Aim of the task: Everything in the listing below from the line containing "Open the News tab" through the line containing "Click the Google" must be repeated exactly; the remaining lines are not wanted.

Available data:
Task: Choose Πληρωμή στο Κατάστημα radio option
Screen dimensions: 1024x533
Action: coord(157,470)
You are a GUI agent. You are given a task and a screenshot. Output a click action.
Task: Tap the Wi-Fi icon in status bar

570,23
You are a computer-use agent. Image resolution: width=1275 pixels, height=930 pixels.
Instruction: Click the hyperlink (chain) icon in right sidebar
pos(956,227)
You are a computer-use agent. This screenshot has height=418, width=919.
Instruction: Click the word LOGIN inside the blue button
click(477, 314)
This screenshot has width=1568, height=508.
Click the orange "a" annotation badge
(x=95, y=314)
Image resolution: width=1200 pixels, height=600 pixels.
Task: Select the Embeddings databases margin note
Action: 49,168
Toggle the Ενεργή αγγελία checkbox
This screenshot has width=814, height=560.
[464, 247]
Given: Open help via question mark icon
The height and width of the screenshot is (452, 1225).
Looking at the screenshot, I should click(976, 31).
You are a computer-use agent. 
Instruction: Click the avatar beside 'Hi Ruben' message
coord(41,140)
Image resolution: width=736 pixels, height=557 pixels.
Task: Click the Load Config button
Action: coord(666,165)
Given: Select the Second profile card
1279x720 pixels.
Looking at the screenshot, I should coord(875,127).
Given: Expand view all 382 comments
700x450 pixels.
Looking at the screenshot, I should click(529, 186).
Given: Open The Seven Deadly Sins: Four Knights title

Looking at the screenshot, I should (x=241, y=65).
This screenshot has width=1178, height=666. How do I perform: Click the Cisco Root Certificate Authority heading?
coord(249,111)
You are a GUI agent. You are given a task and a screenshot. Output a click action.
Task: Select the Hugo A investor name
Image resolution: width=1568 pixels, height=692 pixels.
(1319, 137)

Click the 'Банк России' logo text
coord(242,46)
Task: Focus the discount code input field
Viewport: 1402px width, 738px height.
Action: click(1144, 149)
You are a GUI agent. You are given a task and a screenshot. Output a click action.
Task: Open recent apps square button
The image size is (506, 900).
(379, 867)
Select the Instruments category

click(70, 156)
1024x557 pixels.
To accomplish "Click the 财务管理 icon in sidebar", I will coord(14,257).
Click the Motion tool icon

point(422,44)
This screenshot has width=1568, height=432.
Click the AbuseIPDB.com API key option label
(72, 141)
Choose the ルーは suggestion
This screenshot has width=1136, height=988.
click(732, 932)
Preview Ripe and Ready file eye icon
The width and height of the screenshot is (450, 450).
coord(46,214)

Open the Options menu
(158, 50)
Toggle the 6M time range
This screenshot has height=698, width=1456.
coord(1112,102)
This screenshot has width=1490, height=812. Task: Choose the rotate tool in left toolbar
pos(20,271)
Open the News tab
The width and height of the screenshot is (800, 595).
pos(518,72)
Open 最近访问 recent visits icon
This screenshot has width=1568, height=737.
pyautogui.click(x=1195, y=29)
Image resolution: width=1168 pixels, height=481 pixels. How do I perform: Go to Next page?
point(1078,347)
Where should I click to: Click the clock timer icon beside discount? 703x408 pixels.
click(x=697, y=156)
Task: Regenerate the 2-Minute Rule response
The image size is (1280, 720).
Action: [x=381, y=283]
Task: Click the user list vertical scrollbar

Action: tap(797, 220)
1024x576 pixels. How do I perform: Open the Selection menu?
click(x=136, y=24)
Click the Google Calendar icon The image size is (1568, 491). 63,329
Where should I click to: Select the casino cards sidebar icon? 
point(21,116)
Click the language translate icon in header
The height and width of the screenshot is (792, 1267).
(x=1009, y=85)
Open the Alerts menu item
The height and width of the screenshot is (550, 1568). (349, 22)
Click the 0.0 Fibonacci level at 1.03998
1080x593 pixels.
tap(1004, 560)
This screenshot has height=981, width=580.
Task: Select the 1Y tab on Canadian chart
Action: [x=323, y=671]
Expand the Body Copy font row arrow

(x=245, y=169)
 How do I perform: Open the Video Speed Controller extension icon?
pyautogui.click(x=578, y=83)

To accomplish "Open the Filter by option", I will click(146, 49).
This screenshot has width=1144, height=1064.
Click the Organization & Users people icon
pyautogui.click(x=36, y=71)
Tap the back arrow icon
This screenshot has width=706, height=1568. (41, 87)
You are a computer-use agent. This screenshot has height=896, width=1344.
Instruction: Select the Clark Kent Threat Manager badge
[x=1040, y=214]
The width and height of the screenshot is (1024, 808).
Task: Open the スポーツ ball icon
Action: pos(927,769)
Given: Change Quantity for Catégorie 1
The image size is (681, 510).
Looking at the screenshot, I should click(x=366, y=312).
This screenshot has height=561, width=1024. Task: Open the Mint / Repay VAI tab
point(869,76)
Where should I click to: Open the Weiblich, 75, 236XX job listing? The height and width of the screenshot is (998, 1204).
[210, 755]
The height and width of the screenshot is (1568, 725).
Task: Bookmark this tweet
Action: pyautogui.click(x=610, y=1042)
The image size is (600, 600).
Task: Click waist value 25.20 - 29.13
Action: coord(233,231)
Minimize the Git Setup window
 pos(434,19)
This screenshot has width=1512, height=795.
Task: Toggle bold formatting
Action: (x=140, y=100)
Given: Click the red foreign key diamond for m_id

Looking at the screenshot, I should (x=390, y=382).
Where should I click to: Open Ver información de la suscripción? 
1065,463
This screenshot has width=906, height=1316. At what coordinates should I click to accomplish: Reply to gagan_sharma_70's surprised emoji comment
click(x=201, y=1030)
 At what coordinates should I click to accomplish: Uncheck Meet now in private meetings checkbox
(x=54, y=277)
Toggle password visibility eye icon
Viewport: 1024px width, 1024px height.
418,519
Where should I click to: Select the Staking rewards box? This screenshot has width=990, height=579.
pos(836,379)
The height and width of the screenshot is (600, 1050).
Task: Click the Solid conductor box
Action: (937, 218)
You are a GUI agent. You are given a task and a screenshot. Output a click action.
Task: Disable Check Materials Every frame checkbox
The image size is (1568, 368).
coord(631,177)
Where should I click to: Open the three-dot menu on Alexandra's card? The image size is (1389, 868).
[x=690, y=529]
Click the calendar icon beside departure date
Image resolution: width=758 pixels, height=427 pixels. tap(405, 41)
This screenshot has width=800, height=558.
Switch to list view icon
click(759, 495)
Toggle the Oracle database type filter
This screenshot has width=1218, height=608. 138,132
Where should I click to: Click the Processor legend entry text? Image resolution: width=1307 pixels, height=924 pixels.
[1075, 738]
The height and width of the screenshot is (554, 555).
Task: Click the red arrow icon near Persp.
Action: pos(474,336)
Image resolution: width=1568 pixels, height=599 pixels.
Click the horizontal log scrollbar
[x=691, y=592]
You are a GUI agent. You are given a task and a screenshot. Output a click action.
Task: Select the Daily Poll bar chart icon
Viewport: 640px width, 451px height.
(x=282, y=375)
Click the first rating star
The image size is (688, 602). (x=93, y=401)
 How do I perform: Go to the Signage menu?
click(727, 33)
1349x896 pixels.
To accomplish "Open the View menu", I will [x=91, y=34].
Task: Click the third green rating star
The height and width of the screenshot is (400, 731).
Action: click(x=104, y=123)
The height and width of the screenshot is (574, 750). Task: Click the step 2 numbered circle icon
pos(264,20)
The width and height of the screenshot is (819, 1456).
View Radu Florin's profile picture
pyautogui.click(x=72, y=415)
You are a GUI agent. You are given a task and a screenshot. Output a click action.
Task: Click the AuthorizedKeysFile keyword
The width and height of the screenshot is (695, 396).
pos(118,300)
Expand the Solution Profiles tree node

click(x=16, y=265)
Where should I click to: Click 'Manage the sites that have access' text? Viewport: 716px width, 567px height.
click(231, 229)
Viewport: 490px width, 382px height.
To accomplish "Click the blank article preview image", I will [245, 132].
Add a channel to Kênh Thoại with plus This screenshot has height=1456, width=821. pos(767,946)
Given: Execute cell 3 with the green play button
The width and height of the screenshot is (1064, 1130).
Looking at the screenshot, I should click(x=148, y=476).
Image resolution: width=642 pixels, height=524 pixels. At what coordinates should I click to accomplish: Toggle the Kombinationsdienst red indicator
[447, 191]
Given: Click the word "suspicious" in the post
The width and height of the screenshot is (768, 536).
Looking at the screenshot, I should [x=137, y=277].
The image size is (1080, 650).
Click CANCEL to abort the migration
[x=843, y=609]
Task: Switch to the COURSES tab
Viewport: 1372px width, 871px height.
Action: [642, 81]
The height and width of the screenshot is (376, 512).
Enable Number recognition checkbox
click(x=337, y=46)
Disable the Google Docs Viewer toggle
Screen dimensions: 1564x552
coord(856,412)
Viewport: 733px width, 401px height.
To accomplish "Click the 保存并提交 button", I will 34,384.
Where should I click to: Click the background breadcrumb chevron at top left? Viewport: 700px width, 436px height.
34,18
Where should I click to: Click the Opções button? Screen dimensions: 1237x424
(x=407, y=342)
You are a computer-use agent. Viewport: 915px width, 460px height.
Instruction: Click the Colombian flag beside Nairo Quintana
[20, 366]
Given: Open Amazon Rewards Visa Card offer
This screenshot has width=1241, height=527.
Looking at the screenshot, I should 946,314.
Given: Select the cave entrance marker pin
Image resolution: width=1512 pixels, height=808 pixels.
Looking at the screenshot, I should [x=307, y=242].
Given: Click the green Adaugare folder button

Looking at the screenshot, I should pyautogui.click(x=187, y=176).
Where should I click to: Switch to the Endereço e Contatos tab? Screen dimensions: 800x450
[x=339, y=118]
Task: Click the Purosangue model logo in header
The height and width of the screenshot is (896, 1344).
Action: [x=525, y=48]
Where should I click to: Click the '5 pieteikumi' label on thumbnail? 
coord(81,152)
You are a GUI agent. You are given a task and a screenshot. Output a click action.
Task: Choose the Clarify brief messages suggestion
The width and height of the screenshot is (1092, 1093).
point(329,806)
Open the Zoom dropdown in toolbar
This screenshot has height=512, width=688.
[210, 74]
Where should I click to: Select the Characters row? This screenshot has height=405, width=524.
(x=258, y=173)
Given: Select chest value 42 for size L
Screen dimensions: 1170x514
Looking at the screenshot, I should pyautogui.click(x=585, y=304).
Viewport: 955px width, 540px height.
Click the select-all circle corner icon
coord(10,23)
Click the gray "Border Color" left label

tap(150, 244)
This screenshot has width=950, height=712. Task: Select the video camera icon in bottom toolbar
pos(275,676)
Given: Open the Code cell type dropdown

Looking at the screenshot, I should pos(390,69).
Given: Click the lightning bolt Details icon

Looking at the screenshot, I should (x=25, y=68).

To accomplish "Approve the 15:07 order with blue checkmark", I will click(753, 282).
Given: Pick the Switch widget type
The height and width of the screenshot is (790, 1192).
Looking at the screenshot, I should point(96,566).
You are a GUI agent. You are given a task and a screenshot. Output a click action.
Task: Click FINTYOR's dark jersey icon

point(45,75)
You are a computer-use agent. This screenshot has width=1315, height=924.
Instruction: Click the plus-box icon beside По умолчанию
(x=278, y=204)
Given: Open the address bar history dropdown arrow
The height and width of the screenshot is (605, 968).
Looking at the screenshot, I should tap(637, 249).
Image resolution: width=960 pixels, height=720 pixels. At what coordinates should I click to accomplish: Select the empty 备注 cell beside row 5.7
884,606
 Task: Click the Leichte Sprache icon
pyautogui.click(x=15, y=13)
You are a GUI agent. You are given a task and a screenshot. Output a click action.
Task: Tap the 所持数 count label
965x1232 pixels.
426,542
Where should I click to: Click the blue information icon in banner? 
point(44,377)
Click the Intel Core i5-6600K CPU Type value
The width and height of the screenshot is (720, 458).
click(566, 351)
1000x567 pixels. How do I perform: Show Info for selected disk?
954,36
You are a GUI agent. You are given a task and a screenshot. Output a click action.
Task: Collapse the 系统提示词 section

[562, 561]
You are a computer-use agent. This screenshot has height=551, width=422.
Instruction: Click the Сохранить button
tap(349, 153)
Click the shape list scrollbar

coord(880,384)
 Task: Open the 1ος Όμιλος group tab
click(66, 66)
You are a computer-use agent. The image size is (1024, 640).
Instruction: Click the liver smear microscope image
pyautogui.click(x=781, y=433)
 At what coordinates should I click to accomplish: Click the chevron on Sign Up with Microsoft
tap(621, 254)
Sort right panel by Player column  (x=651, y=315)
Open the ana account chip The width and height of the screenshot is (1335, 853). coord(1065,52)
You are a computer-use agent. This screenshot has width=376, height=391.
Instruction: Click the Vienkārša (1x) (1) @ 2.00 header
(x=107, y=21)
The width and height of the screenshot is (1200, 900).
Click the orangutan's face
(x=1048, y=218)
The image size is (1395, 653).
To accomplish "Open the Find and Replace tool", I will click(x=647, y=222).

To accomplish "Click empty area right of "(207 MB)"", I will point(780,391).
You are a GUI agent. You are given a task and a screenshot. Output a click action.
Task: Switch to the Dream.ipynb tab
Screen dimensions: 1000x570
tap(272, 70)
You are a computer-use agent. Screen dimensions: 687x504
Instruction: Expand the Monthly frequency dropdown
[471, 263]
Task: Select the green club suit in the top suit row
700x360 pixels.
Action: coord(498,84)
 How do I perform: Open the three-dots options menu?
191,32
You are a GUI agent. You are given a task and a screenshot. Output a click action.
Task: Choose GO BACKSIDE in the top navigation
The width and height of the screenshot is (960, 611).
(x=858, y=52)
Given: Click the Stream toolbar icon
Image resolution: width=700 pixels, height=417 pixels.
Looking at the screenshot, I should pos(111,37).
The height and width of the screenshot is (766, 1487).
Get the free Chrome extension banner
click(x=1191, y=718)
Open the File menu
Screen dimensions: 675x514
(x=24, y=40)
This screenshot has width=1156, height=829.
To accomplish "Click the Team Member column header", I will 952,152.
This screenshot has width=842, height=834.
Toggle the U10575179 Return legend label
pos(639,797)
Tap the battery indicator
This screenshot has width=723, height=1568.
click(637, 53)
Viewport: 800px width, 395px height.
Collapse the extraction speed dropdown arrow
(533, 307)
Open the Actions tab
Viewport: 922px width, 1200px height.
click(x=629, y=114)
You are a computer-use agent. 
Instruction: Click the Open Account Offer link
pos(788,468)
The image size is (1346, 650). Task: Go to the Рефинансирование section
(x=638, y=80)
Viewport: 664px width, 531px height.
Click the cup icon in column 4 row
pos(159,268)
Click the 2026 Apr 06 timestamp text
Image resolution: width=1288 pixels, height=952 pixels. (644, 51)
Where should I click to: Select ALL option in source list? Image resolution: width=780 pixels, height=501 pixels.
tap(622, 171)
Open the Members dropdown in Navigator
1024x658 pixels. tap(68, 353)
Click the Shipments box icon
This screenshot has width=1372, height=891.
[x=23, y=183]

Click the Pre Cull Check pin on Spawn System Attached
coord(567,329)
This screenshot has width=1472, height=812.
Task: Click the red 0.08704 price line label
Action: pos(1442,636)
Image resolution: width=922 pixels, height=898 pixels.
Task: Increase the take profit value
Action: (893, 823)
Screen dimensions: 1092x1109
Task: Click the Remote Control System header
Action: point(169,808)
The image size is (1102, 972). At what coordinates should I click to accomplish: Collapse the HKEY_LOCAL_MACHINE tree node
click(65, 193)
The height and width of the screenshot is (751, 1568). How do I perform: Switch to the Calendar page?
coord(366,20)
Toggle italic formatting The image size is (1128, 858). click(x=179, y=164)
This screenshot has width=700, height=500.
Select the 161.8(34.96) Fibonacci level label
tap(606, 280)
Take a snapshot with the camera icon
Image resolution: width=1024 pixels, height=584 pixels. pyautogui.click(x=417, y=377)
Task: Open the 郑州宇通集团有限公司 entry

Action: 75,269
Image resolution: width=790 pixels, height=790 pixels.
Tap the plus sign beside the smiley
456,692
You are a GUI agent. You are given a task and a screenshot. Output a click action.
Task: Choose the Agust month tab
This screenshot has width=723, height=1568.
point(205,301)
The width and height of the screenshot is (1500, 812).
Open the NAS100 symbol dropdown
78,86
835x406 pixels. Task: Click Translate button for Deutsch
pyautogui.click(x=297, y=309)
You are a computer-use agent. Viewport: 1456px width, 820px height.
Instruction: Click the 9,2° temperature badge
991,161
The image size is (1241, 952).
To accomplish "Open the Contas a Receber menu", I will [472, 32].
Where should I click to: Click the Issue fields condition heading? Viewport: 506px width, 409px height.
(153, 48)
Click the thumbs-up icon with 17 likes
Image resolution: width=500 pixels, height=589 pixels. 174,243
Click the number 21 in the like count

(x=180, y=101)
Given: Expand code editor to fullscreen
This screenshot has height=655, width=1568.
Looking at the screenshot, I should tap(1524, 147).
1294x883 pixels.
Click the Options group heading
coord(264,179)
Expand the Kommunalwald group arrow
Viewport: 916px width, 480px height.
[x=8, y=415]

Answer below:
Open the News tab
The width and height of the screenshot is (800, 595).
pos(518,72)
Open 最近访问 recent visits icon
This screenshot has width=1568, height=737.
pyautogui.click(x=1195, y=29)
Image resolution: width=1168 pixels, height=481 pixels. How do I perform: Go to Next page?
point(1078,347)
Where should I click to: Click the clock timer icon beside discount? 703x408 pixels.
click(x=697, y=156)
Task: Regenerate the 2-Minute Rule response
The image size is (1280, 720).
Action: [x=381, y=283]
Task: Click the user list vertical scrollbar

Action: tap(797, 220)
1024x576 pixels. How do I perform: Open the Selection menu?
click(x=136, y=24)
Click the Google Calendar icon The image size is (1568, 491). 63,329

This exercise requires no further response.